You also need to fill the property spec.[controlPlane/worker].metalSpec.machines.pxeClientSpec for every machine that needs to be booted automatically with the MAC address used by its PXE firmware, its CPU architecture, and optional kernel command line arguments to inject on boot.

Here is an example of such a TalosCluster resource: 

apiVersion: talos.alperen.cloud/v1alpha1
kind: TalosCluster
metadata:
  name: auto-boot-cluster
spec:
  pxeServerSpec:
    address: "10.0.0.1"
    interface: enp0s1
  controlPlane:
    version: "v1.13.0"
    mode: metal
    metalSpec:
      machines:
        - address: "10.0.0.2"
          pxeClientSpec:
            macAddress: "aa:aa:aa:aa:aa:aa"
            cpuArchitecture: "amd64"
        - address: "10.0.0.3"
          pxeClientSpec:
            macAddress: "bb:bb:bb:bb:bb:bb"
            cpuArchitecture: "amd64"
            kernelCmdlineArgs: "net.ifnames=0 nomodeset"

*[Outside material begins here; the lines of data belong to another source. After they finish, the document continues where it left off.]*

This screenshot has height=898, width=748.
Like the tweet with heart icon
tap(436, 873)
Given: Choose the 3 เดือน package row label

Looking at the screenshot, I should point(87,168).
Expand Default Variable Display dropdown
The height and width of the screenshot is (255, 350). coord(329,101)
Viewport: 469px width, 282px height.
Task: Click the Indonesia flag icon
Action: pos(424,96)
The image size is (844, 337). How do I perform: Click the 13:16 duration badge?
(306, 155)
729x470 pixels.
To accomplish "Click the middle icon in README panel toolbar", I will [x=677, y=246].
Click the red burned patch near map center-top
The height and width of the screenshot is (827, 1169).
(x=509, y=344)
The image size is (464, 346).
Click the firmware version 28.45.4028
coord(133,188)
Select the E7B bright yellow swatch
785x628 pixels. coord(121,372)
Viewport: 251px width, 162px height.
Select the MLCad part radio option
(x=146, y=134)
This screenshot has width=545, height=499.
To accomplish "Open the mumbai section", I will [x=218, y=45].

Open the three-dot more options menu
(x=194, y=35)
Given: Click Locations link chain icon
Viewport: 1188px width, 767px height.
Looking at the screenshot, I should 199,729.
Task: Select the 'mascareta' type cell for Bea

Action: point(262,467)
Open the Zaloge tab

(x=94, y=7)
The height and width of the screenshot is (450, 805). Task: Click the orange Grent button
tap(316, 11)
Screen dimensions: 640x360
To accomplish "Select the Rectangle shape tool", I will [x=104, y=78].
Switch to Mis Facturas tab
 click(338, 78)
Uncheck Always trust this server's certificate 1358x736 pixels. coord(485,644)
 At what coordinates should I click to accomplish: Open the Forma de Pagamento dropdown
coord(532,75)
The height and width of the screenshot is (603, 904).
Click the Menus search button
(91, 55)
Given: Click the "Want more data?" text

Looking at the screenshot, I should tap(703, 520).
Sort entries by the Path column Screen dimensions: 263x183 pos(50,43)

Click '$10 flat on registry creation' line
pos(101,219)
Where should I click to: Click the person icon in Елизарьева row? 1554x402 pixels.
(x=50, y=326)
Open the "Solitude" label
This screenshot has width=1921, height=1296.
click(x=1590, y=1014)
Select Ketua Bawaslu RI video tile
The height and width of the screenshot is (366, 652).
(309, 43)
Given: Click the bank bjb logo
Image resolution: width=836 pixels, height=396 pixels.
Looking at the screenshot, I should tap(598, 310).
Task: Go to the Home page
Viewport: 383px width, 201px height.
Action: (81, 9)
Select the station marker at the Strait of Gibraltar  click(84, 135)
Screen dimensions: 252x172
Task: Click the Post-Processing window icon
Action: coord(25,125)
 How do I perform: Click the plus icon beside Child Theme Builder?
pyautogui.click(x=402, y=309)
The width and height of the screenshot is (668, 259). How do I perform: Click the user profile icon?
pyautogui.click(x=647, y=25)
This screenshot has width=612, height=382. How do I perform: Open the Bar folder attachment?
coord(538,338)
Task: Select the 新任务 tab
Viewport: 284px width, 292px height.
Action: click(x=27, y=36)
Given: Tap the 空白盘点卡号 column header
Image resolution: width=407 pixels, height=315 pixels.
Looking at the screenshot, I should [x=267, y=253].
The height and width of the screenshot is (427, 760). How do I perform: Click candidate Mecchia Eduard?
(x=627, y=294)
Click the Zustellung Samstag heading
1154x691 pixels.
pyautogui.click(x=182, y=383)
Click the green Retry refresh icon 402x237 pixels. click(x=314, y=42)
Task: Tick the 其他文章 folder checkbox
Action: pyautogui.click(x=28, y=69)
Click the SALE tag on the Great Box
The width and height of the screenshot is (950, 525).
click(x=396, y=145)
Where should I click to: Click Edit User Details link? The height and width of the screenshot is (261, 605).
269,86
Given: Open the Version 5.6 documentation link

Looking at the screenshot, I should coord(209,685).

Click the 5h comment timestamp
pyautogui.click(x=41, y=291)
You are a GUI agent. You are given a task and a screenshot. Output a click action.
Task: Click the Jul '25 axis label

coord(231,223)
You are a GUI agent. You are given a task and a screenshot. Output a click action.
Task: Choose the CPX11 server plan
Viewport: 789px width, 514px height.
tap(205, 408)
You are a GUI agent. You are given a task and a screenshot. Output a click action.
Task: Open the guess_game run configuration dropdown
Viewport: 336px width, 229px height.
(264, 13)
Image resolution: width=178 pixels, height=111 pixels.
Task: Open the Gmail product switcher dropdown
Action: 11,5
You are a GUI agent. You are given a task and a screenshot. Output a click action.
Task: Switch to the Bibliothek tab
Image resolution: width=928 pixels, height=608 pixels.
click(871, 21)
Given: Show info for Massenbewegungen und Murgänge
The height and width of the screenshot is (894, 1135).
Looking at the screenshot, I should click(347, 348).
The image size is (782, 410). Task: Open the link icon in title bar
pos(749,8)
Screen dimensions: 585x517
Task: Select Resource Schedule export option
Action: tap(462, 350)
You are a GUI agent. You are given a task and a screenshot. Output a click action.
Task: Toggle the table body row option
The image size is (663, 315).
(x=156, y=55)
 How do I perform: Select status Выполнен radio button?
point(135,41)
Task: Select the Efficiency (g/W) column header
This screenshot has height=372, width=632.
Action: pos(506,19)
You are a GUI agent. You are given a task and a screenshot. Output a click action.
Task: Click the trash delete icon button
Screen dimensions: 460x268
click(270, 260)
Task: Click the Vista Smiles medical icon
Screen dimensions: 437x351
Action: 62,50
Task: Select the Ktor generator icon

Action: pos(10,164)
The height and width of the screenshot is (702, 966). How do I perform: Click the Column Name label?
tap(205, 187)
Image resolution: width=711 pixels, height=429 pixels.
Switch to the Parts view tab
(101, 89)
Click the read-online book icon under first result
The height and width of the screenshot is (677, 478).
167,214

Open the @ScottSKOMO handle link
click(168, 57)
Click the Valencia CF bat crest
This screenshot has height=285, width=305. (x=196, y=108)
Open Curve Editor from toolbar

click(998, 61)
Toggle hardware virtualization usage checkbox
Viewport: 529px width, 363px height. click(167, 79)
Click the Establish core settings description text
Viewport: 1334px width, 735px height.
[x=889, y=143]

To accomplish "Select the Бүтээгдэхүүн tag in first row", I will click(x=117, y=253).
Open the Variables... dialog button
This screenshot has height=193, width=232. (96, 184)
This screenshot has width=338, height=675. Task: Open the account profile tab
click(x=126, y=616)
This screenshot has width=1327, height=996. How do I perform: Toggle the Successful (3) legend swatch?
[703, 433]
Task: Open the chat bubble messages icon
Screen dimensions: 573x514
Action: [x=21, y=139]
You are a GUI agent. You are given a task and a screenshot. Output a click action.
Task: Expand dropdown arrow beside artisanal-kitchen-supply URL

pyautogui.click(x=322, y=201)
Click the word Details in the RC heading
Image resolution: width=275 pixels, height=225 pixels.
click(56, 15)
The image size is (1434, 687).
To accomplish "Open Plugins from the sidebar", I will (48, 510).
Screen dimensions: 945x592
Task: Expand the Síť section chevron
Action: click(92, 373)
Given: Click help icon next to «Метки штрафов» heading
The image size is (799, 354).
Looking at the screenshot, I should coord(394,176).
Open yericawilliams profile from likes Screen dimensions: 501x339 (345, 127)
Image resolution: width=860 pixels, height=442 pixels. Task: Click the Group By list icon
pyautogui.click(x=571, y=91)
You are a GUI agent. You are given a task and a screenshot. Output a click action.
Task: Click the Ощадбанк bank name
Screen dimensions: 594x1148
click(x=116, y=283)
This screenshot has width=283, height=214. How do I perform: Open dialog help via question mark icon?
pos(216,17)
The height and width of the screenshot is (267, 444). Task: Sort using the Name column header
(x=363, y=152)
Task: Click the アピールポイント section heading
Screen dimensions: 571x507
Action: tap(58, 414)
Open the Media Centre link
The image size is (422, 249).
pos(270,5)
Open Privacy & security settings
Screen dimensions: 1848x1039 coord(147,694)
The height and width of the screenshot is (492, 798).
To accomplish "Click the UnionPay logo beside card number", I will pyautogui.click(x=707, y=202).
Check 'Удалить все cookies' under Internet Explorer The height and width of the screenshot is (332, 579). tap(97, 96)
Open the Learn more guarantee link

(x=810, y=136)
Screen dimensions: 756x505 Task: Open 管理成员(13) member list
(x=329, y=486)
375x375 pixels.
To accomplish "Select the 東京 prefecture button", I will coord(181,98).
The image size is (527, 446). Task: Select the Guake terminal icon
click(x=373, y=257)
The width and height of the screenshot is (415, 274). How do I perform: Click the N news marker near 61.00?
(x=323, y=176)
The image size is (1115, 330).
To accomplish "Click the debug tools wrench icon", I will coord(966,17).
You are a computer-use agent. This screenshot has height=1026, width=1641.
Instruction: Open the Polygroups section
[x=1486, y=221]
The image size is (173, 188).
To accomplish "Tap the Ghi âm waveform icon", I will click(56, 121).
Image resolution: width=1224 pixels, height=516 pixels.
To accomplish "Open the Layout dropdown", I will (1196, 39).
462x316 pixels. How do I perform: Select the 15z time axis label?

Finally, boot your machines in PXE mode.

How it works

The PXE boot stack consists of a container running dnsmasq that exposes a DHCP and a TFTP server as well as a container running Matchbox that delivers boot images depending on the machine sending the request.

Machines booted in PXE will automatically send a DHCP discover packet to which dnsmasq will answer with an IP address and the URL to an executable file that contains the iPXE firmware, which is downloaded using TFTP. iPXE will then boot and send a second DHCP request. This time, dnsmasq answers with the URL to an iPXE script. Matchbox generates and delivers this script depending on the node's MAC address. It instructs iPXE to download the Talos kernel and initrd images to boot Talos and specifies the kernel command line arguments. Machines will then start Talos in "Maintenance" mode and wait for the operator to start the installation.